ACTION ITEM -> Take the entries below and print, exactly, the stretch from the line containing "Task: Expand the" through the line containing "Task: Toggle Adjust", both included.

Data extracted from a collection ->

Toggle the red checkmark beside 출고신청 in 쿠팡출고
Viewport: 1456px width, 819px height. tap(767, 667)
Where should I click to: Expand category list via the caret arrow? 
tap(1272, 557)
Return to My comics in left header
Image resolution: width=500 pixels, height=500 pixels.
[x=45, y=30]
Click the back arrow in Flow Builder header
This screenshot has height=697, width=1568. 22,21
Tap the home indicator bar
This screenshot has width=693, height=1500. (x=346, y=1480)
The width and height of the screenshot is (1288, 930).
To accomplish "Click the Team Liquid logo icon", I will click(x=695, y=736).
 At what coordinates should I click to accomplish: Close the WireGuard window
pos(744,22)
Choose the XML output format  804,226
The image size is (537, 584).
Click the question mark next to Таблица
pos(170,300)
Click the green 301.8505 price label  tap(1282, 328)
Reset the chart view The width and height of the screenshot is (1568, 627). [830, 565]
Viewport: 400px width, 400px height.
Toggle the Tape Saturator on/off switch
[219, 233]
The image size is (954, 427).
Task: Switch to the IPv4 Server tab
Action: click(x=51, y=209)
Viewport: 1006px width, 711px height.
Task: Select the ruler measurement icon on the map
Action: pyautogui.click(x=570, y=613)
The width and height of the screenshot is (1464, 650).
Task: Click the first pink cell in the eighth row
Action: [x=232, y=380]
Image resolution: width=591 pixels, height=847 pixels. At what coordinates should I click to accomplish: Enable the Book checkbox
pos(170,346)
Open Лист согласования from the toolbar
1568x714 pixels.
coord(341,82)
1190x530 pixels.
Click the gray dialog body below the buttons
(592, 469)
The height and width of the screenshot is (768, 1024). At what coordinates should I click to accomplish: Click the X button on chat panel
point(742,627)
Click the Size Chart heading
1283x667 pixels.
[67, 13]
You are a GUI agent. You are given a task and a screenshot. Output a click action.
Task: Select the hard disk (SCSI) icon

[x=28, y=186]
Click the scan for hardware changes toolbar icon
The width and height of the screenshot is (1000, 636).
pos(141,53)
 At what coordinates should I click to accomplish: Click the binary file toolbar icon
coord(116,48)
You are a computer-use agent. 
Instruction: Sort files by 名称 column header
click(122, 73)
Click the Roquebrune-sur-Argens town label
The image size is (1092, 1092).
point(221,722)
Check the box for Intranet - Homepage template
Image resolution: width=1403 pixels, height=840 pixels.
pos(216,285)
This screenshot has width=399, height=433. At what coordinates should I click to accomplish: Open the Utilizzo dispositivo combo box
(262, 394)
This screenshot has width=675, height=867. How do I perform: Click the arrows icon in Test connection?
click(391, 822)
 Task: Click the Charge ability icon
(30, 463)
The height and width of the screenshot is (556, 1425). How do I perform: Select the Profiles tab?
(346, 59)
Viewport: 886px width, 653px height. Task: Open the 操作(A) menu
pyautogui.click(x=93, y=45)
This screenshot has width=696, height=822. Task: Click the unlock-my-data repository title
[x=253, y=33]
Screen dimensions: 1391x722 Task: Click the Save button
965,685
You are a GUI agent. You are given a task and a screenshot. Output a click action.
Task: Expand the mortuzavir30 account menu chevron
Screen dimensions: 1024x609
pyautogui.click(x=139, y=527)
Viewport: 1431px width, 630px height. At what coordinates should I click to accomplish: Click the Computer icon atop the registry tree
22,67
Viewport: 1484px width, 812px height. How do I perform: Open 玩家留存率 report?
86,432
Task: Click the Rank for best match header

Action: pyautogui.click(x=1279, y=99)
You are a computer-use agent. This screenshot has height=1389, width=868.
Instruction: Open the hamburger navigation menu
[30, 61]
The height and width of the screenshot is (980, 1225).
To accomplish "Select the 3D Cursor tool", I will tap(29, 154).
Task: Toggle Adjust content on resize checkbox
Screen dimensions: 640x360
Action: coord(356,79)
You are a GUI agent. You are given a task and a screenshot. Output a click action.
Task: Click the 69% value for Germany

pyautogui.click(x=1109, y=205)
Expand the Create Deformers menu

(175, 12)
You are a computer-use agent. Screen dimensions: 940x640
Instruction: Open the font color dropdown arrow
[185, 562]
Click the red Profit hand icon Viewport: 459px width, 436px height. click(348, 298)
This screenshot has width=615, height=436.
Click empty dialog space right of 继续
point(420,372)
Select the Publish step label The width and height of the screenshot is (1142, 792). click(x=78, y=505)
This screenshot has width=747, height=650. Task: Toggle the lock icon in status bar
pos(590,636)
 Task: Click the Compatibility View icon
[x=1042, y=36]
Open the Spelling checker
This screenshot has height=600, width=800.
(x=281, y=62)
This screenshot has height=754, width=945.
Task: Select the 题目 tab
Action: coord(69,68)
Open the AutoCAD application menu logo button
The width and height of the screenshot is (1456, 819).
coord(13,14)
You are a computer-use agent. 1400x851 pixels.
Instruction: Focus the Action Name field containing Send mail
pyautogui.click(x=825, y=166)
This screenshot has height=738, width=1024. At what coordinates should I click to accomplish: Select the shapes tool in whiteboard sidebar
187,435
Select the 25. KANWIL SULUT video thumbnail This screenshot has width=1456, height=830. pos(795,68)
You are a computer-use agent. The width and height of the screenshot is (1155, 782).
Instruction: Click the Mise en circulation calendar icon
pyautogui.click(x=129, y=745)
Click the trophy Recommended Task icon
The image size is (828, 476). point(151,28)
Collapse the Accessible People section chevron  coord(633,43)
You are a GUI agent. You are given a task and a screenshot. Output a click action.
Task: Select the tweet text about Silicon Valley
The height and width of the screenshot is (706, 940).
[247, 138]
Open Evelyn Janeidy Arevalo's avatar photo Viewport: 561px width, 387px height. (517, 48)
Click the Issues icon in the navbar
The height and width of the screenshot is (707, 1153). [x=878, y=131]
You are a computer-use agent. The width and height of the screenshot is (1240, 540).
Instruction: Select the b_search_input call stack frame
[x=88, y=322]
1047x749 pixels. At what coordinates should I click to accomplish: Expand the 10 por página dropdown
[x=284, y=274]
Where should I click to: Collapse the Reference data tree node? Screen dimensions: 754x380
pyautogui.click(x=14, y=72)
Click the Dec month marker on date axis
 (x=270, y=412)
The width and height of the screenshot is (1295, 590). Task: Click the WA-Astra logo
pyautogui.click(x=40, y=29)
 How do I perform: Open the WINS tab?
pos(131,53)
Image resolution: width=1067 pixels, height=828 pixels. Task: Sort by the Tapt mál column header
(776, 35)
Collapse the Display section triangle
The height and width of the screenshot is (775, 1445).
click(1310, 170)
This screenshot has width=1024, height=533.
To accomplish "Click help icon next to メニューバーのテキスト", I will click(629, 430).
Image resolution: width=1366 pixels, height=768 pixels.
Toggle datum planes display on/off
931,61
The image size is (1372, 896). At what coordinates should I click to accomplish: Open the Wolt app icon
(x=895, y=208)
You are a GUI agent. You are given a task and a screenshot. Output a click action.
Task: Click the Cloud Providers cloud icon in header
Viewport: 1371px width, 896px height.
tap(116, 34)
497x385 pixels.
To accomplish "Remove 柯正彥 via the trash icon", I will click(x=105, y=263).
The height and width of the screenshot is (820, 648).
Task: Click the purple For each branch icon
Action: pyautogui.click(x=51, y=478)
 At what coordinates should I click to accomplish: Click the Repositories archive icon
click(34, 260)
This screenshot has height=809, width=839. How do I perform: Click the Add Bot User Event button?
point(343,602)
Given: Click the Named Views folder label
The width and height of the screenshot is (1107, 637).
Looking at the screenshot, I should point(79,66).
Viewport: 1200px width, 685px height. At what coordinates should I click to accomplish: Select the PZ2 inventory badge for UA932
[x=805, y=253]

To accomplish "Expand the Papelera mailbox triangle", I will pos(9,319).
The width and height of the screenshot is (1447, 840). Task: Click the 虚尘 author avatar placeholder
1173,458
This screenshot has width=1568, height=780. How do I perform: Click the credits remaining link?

YOUR SOLUTION ->
Task: Expand the mortuzavir30 account menu chevron
Screen dimensions: 1024x609
pyautogui.click(x=139, y=527)
Viewport: 1431px width, 630px height. At what coordinates should I click to accomplish: Click the Computer icon atop the registry tree
22,67
Viewport: 1484px width, 812px height. How do I perform: Open 玩家留存率 report?
86,432
Task: Click the Rank for best match header

Action: pyautogui.click(x=1279, y=99)
You are a computer-use agent. This screenshot has height=1389, width=868.
Instruction: Open the hamburger navigation menu
[30, 61]
The height and width of the screenshot is (980, 1225).
To accomplish "Select the 3D Cursor tool", I will tap(29, 154).
Task: Toggle Adjust content on resize checkbox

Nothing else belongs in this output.